◆ EXERCISE PROMPT ◆
Copy each line, word for word, from the one with "Given: Click the" through the final line of the listing, but skip the pictures.

◆ THE DATA ◆
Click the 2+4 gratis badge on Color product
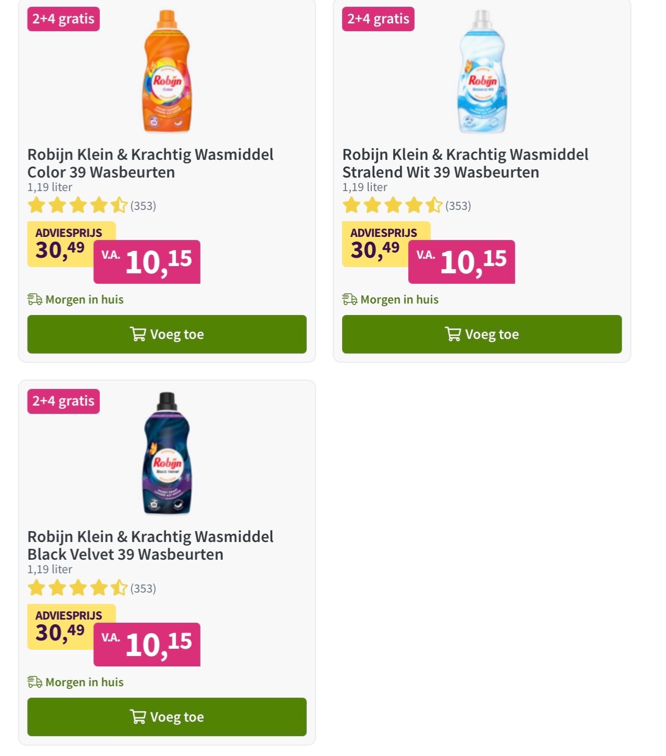The image size is (666, 756). (64, 19)
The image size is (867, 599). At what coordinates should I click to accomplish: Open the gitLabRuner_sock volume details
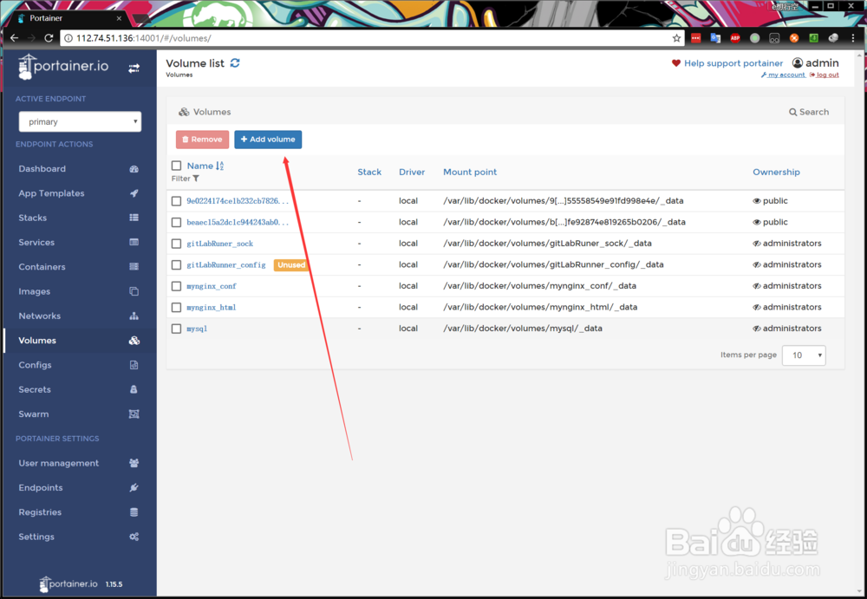(218, 243)
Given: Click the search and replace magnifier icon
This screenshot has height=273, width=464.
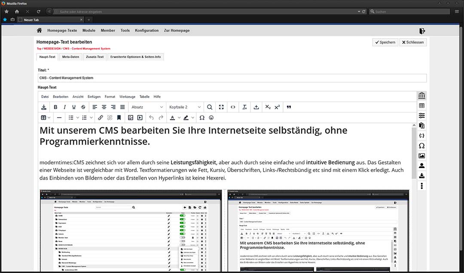Looking at the screenshot, I should tap(210, 107).
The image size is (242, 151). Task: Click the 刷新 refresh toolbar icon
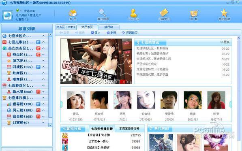[111, 33]
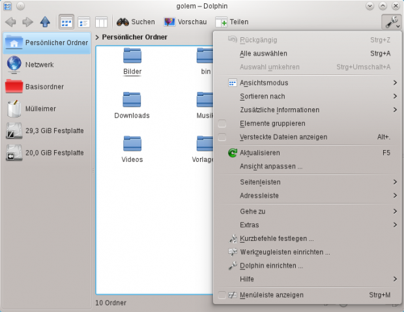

◆ ANSWER TO THIS EXERCISE ◆
Given: Click the search and replace magnifier icon
This screenshot has height=273, width=464.
Looking at the screenshot, I should tap(210, 107).
The image size is (242, 151). Task: Click the 刷新 refresh toolbar icon
[111, 33]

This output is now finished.